[INPUT FOR THIS TASK]

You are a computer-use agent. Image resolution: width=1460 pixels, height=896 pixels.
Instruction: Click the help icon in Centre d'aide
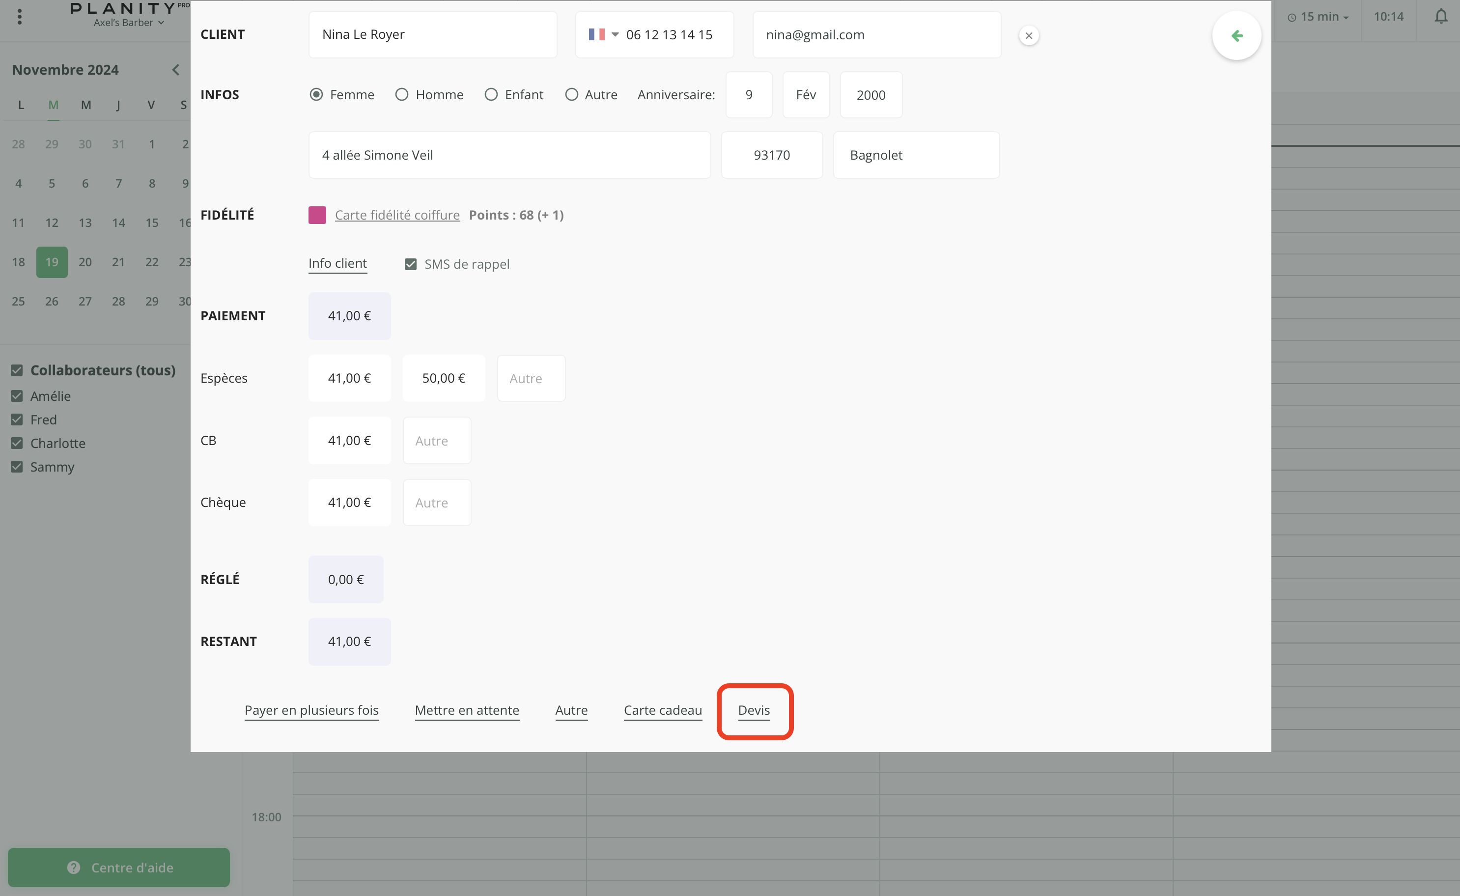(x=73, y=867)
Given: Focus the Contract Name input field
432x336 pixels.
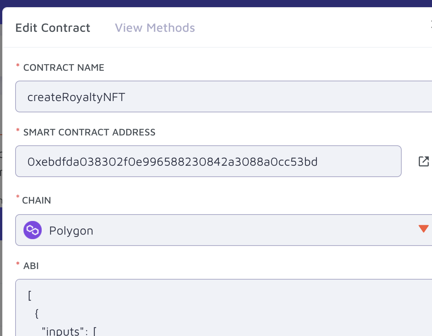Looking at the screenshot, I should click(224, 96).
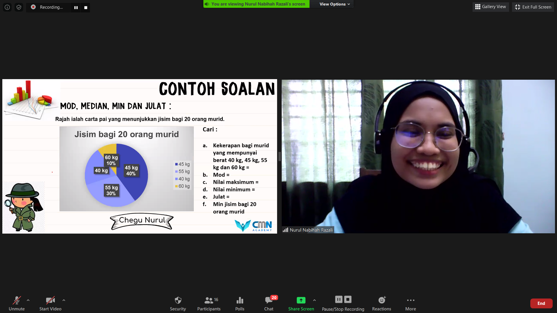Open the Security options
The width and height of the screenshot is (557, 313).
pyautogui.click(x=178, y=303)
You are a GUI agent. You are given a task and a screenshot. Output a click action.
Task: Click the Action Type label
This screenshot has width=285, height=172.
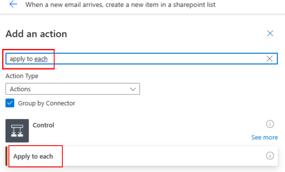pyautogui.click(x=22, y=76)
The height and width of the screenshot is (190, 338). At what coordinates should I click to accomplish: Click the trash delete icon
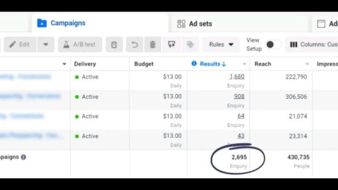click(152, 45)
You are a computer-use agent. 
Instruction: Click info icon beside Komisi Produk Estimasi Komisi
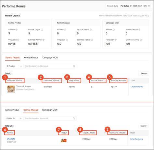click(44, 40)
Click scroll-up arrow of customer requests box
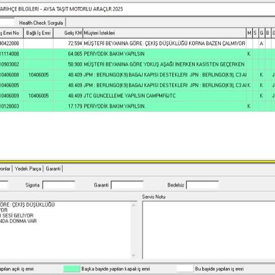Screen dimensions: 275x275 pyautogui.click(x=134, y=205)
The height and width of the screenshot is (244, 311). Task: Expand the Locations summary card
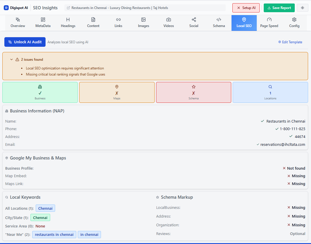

[THE EXERCISE]
Reproduce the data above verbatim, omitting the pictures.

[EXERCISE RESULT]
You are a computer-use agent. Image resolution: width=1460 pixels, height=896 pixels.
Instruction: Click the help icon in Centre d'aide
(x=73, y=867)
Given: Focus the Contract Name input field
432x336 pixels.
Looking at the screenshot, I should click(224, 96).
Open the Security options
The width and height of the screenshot is (557, 313).
pyautogui.click(x=178, y=303)
You are a GUI agent. You are given a task and a screenshot. Output a click action.
Task: Click the Action Type label
This screenshot has width=285, height=172.
pyautogui.click(x=22, y=76)
The height and width of the screenshot is (190, 338). At what coordinates should I click to accomplish: Click the trash delete icon
click(152, 45)
You are a computer-use agent. 
Instruction: Click info icon beside Komisi Produk Estimasi Komisi
click(44, 40)
Click scroll-up arrow of customer requests box
Screen dimensions: 275x275 pyautogui.click(x=134, y=205)
The height and width of the screenshot is (244, 311). Task: Expand the Locations summary card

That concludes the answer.